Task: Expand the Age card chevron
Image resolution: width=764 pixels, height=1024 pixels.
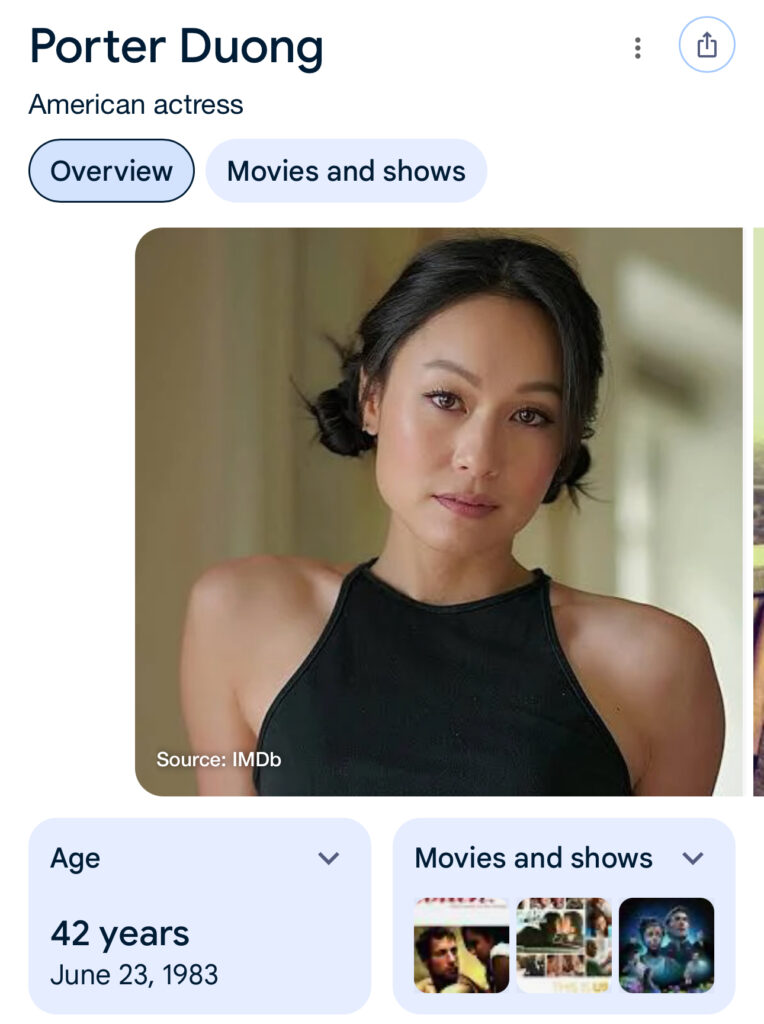Action: (x=328, y=858)

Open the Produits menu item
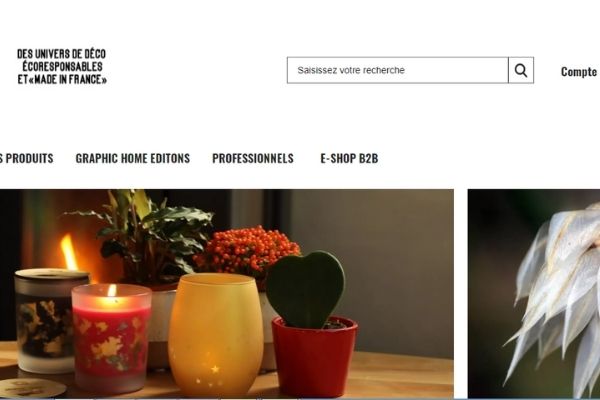click(x=26, y=158)
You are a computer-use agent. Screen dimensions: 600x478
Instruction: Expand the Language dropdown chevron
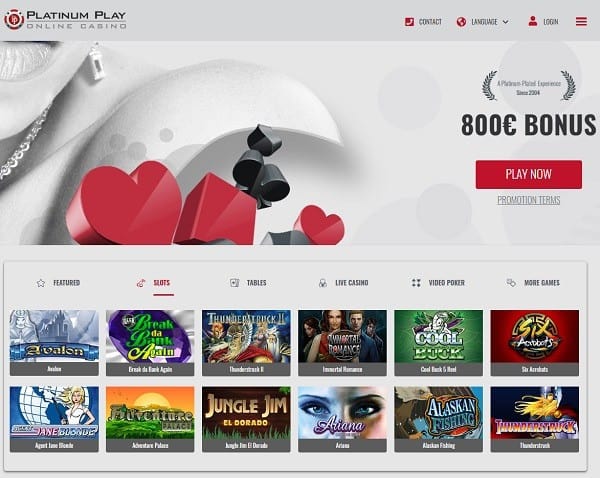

# ACTIVITY
From the first record to the last, print everything again exactly, without pictures.

# RESULT OF THIS TASK
Task: Expand the Age card chevron
Image resolution: width=764 pixels, height=1024 pixels.
Action: (x=328, y=858)

Open the Produits menu item
click(x=26, y=158)
You are a computer-use agent. Screen dimensions: 600x478
Instruction: Expand the Language dropdown chevron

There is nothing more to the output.